Lutar pelos direitos LGBTIs em tempos de crise do capitalismo
Vivemos hoje uma crise económica do capitalismo de dimensões históricas. Nessa sociedade, em que vale a máxima “dividir para reinar” e os grandes patrões sempre se beneficiaram da opressão e dos preconceitos que servem para dividir a classe trabalhadora, a população LGBTI sempre se viu marginalizada e sem acesso a direitos.
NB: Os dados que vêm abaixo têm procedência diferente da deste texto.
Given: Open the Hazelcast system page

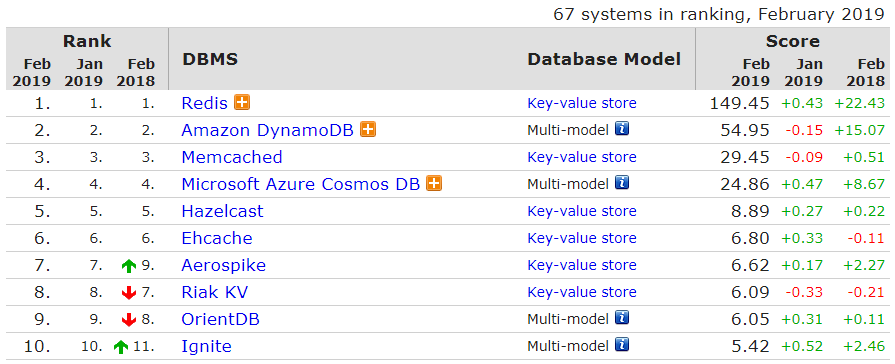Looking at the screenshot, I should [x=223, y=211].
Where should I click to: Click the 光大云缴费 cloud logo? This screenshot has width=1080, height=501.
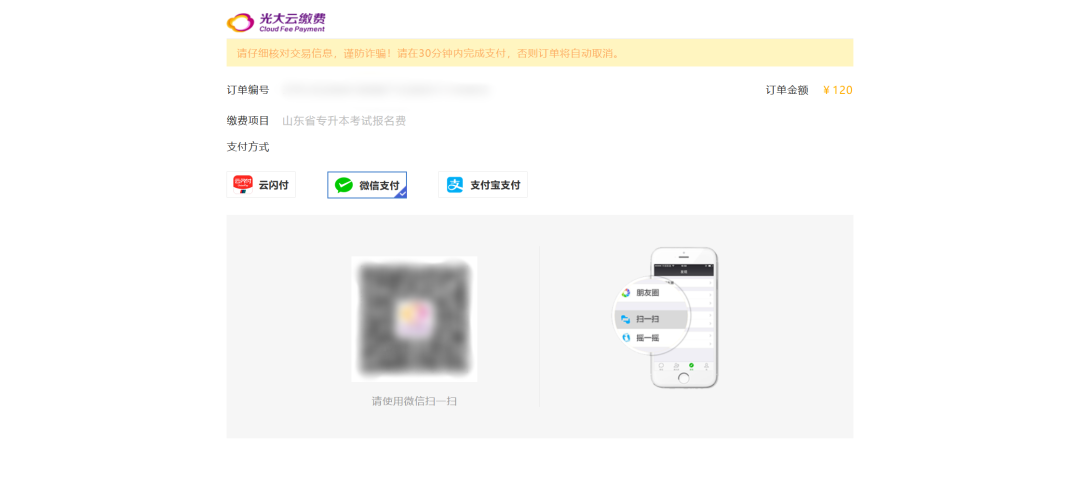(x=241, y=22)
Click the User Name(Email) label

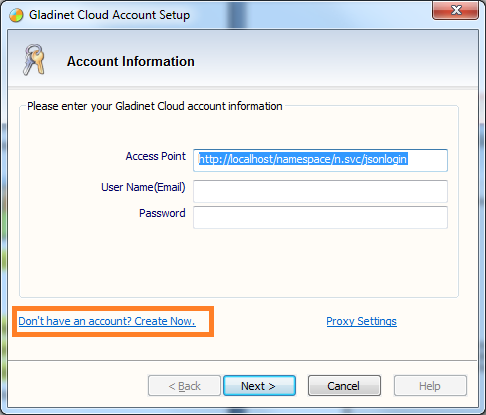pyautogui.click(x=143, y=187)
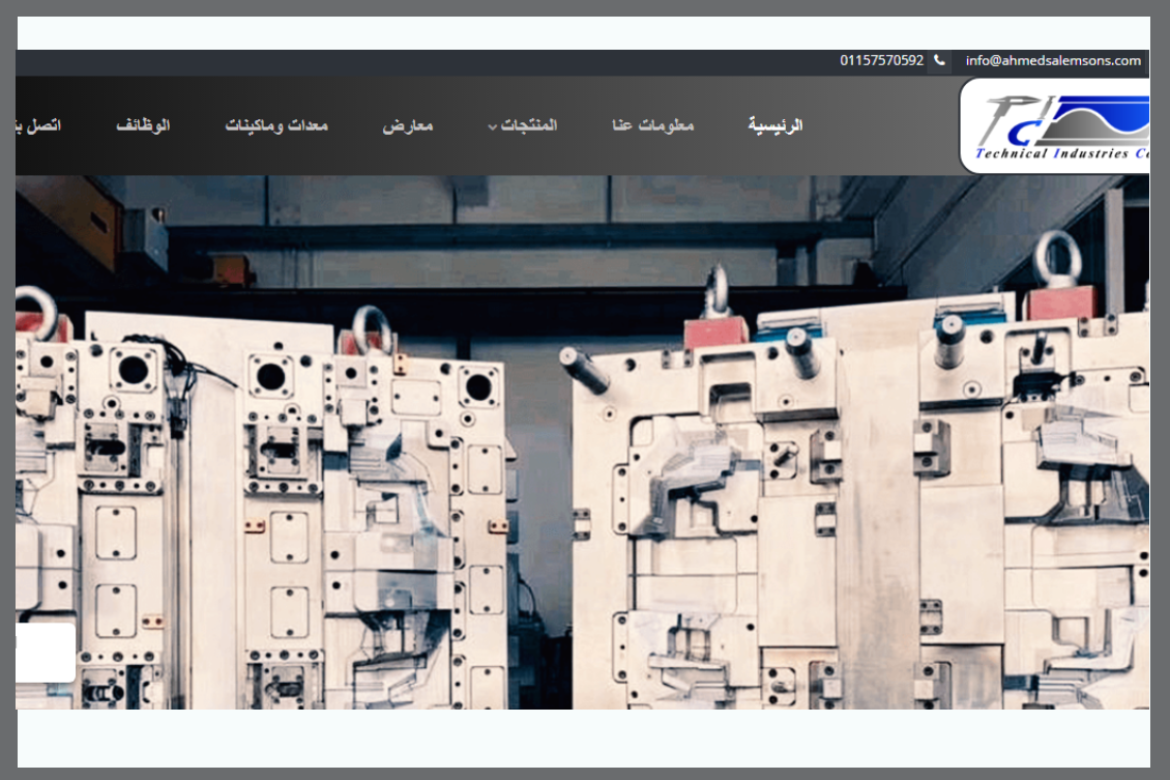Click the "Technical Industries Co" logo text
This screenshot has height=780, width=1170.
(x=1062, y=154)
Em tempos de crise, fica ainda mais evidente que não há outro caminho para a defesa dos direitos LGBTIs: é preciso enfrentar radicalmente esse sistema que nos explora e oprime.
A nossa luta no próximo período passará por combater o discurso LGBTIfóbico da extrema-direita, mas também a inação e conivência do Governo e da esquerda institucional. O Bloco de Esquerda, apesar das críticas à “neutralidade” do Governo, limita-se a opor a “neutralidade” à defesa dos direitos humanos, sem dizer que não é possível garantir esses direitos dentro da União Europeia.
A luta pelos direitos dos trabalhadores LGBTIs passará por lutar contra a gestão capitalista da pandemia e os ataques aos direitos sociais, contra os quais precisaremos de resistir em unidade com o conjunto da classe trabalhadora.
Não é possível garantir os nossos direitos por dentro deste sistema! Só numa sociedade socialista, que rompa com a lógica da exploração, será possível garantir plenamente os direitos LGBTIs.